Turn the material below into a numbered list, starting with the line that contains "1080x486 pixels." and ending with the line that contains "[x=154, y=720]", both lines included. Leave out any blank lines.

MATERIAL FOR THE TASK -

╭──

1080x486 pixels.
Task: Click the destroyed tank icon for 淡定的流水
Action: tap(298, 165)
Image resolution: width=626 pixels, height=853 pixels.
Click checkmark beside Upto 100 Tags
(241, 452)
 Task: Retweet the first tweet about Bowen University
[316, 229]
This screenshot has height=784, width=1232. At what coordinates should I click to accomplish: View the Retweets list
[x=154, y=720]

╰──
╭──

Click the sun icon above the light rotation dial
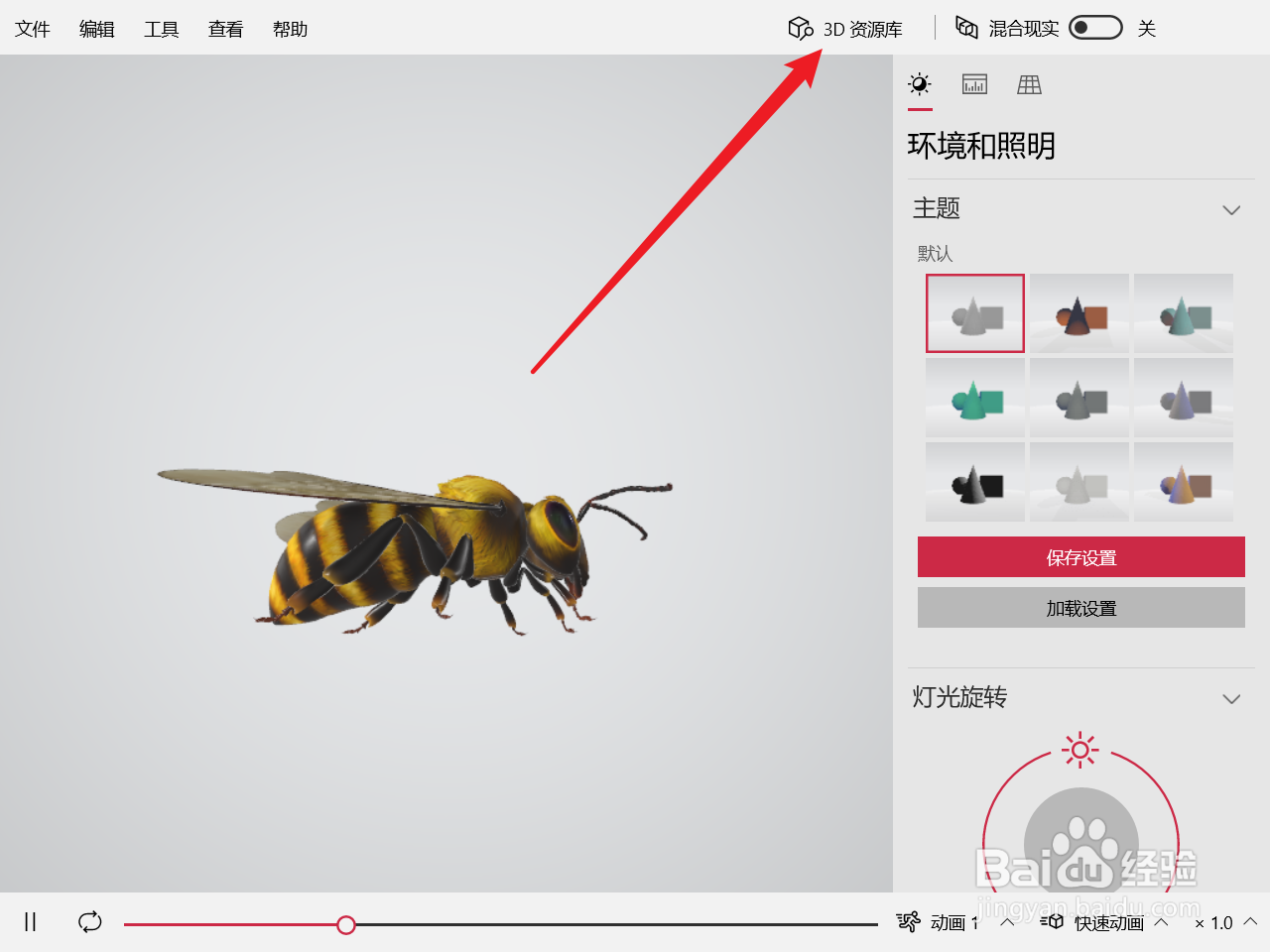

╰──

TASK SOLUTION -
1. 1080x486 pixels.
2. Task: Click the destroyed tank icon for 淡定的流水
3. Action: tap(298, 165)
4. Image resolution: width=626 pixels, height=853 pixels.
5. Click checkmark beside Upto 100 Tags
6. (241, 452)
7.  Task: Retweet the first tweet about Bowen University
8. [316, 229]
9. This screenshot has height=784, width=1232. At what coordinates should I click to accomplish: View the Retweets list
10. [x=154, y=720]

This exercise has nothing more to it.